Foster gazed up at the tower block, like a climber contemplating an unconquerable face. In the dusk light it seemed less ugly, yet still inscrutable. People had come and gone throughout the day, and he and Heather had watched them all: every delivery was checked, each workman questioned, each resident who left and arrived cross-referenced against the list they had. Nothing appeared different, or out of the ordinary.

At intervals Foster went and checked each and every bin, alley and scrap of wasteland around the block. Each time there was nothing to see; but while he could tell himself that he had been watching, and no one had slipped in without his knowing, he still expected to lift a lid or peer around a corner and see the sight he dreaded most of all.

As night fell there seemed little option but to sit in the car with Heather and wait. The lights of the flats flicked on one by one and the stream of people in and out became an intermittent drip. Gangs of youths congregated on a street corner, drinkers weaved their way to the pubs and late stragglers made their way back from work. Shouts, pounding bass and the feed-me screams of babies wafted through the air, mingling occasionally with the irregular sound of sirens hurtling along the Westway. He got out only once, to shoo away a mongrel threatening to piss on his offside rear tyre.

Foster had never felt so helpless. He ticked off the hours as they passed: ten, then eleven, midnight. The anniversary of finding the fourth victim in 1879 had begun. The first three had been found in the hours between the middle of the night and dawn. He saw no reason why this might be different.

The city noise abated, the streets cleared, though the sirens never stilled. One by one the lights of the block vanished, a few remaining illuminated as the wee small hours came and went, insomniacs staring numbly at screens. He and Heather barely spoke.

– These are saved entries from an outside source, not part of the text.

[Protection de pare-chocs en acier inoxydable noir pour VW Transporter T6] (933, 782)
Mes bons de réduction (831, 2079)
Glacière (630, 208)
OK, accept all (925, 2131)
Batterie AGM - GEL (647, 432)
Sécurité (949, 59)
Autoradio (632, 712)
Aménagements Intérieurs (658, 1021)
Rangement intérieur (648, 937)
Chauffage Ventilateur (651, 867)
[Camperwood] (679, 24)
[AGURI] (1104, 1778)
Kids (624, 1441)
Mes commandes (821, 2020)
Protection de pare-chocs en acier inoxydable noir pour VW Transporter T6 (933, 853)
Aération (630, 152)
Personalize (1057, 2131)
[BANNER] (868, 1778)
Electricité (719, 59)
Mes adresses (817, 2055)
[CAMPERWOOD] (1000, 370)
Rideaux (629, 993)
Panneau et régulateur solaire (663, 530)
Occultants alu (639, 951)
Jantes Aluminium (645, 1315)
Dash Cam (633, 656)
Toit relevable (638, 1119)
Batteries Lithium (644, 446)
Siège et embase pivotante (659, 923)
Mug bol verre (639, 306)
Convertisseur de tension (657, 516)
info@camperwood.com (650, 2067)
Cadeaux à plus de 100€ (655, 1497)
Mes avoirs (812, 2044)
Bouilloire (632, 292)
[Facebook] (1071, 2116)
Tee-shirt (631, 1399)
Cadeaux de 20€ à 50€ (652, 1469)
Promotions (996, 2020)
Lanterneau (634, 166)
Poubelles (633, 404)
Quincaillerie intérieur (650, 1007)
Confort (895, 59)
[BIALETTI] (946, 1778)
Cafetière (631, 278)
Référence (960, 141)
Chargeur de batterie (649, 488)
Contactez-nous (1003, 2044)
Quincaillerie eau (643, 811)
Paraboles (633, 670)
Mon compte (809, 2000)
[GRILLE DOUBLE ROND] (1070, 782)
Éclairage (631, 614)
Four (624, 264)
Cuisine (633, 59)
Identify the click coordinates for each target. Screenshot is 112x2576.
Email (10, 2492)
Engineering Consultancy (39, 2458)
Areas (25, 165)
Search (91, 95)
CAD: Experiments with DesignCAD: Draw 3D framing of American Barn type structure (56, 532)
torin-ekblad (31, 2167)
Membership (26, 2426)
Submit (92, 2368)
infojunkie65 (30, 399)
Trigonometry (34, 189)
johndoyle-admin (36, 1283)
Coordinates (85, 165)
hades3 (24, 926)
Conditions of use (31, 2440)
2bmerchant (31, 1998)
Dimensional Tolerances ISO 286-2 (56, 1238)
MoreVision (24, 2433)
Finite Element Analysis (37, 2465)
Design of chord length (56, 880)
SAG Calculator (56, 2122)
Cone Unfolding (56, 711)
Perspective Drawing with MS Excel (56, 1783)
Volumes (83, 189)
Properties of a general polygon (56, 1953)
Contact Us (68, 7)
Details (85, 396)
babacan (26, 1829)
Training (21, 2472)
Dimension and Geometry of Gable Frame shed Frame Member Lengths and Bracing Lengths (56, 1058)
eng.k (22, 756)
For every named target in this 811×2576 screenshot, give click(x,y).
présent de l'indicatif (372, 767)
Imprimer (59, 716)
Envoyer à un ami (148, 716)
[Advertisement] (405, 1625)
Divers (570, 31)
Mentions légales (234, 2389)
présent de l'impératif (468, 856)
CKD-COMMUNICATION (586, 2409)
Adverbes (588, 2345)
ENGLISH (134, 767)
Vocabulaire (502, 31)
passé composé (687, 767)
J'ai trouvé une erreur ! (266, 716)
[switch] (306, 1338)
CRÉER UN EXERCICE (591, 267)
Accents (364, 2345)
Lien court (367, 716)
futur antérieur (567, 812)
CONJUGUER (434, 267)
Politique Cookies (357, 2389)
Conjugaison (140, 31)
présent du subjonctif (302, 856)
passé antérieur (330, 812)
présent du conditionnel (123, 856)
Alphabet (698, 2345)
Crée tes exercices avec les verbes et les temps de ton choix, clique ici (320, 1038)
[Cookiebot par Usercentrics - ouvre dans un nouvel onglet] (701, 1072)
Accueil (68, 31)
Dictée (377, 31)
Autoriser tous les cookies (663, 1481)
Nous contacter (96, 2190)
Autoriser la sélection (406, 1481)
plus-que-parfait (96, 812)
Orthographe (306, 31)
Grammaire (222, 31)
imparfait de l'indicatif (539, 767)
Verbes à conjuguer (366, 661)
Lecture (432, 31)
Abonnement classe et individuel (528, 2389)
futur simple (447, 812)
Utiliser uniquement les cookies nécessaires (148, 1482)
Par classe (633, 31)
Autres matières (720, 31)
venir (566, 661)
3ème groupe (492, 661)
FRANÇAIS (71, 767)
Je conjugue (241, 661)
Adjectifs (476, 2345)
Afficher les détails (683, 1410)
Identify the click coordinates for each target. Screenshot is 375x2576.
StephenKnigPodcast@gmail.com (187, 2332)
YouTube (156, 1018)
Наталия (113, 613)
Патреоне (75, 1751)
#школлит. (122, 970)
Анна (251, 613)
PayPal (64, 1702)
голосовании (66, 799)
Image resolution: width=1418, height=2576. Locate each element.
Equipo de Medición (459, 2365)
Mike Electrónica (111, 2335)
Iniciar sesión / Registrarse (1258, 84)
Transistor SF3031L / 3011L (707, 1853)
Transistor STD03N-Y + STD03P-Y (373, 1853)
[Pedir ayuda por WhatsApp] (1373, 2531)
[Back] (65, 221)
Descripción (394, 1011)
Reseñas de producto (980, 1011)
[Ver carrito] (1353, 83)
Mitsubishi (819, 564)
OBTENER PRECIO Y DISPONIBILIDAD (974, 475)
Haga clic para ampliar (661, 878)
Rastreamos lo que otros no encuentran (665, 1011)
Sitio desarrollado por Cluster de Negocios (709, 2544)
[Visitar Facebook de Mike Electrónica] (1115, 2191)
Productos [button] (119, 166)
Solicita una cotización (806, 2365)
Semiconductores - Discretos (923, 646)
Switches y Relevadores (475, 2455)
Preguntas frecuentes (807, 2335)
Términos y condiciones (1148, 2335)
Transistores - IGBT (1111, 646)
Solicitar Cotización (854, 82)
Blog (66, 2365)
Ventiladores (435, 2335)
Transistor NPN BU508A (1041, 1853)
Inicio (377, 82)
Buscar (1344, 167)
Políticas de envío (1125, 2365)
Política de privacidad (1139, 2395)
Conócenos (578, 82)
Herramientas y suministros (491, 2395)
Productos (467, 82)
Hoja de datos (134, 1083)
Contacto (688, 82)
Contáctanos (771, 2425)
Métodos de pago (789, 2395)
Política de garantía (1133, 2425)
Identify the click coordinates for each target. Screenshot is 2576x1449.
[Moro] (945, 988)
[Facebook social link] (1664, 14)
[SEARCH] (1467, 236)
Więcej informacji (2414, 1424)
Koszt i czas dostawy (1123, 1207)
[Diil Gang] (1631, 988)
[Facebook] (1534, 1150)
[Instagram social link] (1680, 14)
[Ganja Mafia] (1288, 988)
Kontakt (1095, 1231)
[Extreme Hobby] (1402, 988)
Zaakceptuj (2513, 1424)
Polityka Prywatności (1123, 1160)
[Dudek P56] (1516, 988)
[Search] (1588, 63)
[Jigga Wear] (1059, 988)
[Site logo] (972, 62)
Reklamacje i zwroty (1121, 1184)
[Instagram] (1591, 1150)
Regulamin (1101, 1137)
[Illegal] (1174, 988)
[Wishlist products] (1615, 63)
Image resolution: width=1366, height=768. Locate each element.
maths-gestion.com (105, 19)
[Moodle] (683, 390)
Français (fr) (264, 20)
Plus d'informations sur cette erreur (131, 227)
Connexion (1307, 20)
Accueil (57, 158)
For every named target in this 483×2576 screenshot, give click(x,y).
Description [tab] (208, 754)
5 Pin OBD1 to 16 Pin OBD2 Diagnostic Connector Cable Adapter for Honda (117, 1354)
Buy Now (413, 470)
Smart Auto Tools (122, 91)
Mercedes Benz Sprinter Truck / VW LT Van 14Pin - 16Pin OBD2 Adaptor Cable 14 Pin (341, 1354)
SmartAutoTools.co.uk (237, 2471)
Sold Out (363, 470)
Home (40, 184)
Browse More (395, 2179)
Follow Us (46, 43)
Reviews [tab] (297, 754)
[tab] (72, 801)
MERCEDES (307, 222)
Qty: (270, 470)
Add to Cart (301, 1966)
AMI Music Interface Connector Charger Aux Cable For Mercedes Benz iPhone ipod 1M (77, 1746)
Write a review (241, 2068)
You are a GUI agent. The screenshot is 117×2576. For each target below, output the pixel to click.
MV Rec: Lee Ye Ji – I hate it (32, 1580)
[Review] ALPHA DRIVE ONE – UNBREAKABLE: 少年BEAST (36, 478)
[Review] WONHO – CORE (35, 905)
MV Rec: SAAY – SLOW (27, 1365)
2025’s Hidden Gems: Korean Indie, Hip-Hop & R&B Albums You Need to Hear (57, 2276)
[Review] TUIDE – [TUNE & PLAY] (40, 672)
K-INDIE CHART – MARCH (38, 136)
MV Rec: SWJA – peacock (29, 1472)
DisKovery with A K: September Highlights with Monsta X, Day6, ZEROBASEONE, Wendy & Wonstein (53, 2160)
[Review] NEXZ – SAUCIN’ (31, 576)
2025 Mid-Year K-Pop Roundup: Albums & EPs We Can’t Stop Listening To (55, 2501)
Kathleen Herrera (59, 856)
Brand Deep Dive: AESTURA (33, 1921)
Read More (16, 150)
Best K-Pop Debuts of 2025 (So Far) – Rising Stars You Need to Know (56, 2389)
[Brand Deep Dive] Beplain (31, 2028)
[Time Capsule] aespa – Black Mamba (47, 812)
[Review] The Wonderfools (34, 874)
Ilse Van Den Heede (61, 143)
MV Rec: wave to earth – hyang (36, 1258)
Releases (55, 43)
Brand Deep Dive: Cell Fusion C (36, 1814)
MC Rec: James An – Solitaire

There was nothing for it but to see how this would play out.

Dawn came. He let Heather doze. Foster had passed the point of tiredness, when sleep could come easily, and lapsed into a wired, restless exhaustion, unable to stop his leg from bouncing manically as he sat still. His mum used to call it St Vitus's dance, he remembered through the fog in his brain. He had not done it in years.

As the sun rose, the tower block woke from slumber.